In reality, many articles were published with little to no peer review, and many individuals represented to be editors had not agreed to be affiliated with the journals, the FTC said in a statement.
The FTC further alleged that the defendants represented that their journals had been accepted by prominent academic indexing services such as the National Institute of Health (NIH)'s "PubMed Central".
In fact, the NIH had refused to index the defendants' journals and demanded that they cease representing that the defendants' journals were associated with PubMed.
An article in The New York Times quoted Gedela's attorney Kishore Vattikoti as saying in an email response to the court order that "It's quite surprising for us that court has passed an order against defendants in this case without calling for a trial which is unjustifiable and violation of natural justice".

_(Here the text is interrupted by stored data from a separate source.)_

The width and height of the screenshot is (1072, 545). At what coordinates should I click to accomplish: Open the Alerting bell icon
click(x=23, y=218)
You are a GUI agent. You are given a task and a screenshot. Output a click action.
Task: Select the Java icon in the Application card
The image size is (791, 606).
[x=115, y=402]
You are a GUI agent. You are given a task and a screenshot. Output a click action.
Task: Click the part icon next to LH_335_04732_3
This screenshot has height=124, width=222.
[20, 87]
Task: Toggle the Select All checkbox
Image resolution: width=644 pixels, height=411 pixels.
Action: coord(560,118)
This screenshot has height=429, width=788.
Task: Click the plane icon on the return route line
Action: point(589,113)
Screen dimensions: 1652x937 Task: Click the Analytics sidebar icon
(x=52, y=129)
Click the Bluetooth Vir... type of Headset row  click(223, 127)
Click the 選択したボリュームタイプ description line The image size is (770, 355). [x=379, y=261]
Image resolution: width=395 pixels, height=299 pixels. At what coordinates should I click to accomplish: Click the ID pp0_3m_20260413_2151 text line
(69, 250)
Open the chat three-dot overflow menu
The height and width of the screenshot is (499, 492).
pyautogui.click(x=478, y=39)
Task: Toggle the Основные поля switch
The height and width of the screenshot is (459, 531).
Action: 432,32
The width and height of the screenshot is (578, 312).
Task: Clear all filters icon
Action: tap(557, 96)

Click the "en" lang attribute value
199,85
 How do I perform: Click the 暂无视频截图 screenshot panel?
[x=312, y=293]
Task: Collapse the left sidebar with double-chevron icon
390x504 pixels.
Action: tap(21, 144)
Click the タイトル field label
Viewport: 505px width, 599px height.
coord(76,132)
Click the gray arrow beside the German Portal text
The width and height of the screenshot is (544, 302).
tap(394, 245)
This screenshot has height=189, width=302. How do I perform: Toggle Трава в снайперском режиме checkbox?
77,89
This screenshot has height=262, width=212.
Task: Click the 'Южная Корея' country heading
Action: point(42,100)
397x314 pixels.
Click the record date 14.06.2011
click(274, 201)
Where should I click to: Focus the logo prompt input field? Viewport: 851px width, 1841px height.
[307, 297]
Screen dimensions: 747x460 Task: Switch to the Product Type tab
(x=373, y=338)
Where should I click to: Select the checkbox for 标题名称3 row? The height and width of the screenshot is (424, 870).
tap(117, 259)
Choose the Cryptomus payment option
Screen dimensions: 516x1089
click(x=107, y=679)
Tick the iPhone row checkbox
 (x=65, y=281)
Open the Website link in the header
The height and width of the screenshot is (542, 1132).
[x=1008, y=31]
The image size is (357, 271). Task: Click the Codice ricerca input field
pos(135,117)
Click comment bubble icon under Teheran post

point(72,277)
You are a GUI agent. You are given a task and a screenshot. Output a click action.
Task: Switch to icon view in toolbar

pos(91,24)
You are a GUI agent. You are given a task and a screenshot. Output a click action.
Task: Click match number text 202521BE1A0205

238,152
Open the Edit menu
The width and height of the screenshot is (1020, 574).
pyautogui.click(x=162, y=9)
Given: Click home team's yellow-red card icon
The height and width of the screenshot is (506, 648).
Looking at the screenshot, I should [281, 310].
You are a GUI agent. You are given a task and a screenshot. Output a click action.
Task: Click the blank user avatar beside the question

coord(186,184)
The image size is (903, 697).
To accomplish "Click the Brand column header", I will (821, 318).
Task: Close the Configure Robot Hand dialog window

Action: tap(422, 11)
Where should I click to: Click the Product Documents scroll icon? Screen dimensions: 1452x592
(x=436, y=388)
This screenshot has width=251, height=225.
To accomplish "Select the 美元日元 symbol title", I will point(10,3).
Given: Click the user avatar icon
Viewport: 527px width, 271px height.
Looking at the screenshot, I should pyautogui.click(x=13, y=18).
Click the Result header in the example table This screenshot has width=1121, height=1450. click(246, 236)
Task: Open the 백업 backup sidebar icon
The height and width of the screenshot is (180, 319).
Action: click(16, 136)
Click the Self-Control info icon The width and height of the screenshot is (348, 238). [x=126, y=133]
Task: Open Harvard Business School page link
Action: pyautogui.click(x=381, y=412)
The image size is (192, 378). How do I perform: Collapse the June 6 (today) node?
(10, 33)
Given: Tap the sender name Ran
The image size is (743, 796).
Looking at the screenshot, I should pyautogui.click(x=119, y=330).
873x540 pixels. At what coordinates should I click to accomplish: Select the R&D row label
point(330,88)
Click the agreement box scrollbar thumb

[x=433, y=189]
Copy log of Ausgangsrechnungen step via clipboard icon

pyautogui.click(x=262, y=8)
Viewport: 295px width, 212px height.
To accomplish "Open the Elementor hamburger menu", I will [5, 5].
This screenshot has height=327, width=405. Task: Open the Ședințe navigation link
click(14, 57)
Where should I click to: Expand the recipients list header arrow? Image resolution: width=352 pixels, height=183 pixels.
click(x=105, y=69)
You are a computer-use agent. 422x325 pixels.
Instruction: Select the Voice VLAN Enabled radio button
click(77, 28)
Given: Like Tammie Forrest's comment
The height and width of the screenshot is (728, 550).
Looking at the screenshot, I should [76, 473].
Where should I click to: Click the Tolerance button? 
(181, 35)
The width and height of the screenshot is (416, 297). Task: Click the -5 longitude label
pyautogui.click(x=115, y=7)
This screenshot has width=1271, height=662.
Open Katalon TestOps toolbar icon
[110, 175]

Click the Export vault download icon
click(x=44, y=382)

Vattikoti said the publisher would appeal, the report said.
The FTC also alleged that Gedela and his companies failed to properly tell authors who submitted papers for consideration that they would charge the authors significant publishing fees. They also failed to allow authors to withdraw their articles from submission, making their research ineligible for publication in other journals.
Finally, the complaint alleged that to promote their scientific conferences, the defendants deceptively used the names of prominent researchers as conference presenters when in fact many of those researchers had not agreed to participate in the events.
In November 2017, a federal court granted a preliminary injunction requested by the FTC, temporarily halting the deceptive practices of these academic journal publishers.
In the summary judgment decision, the court found that "the defendants violated the FTC Act by making deceptive claims regarding their academic journals and scientific conferences, and by failing to adequately disclose their publishing fees".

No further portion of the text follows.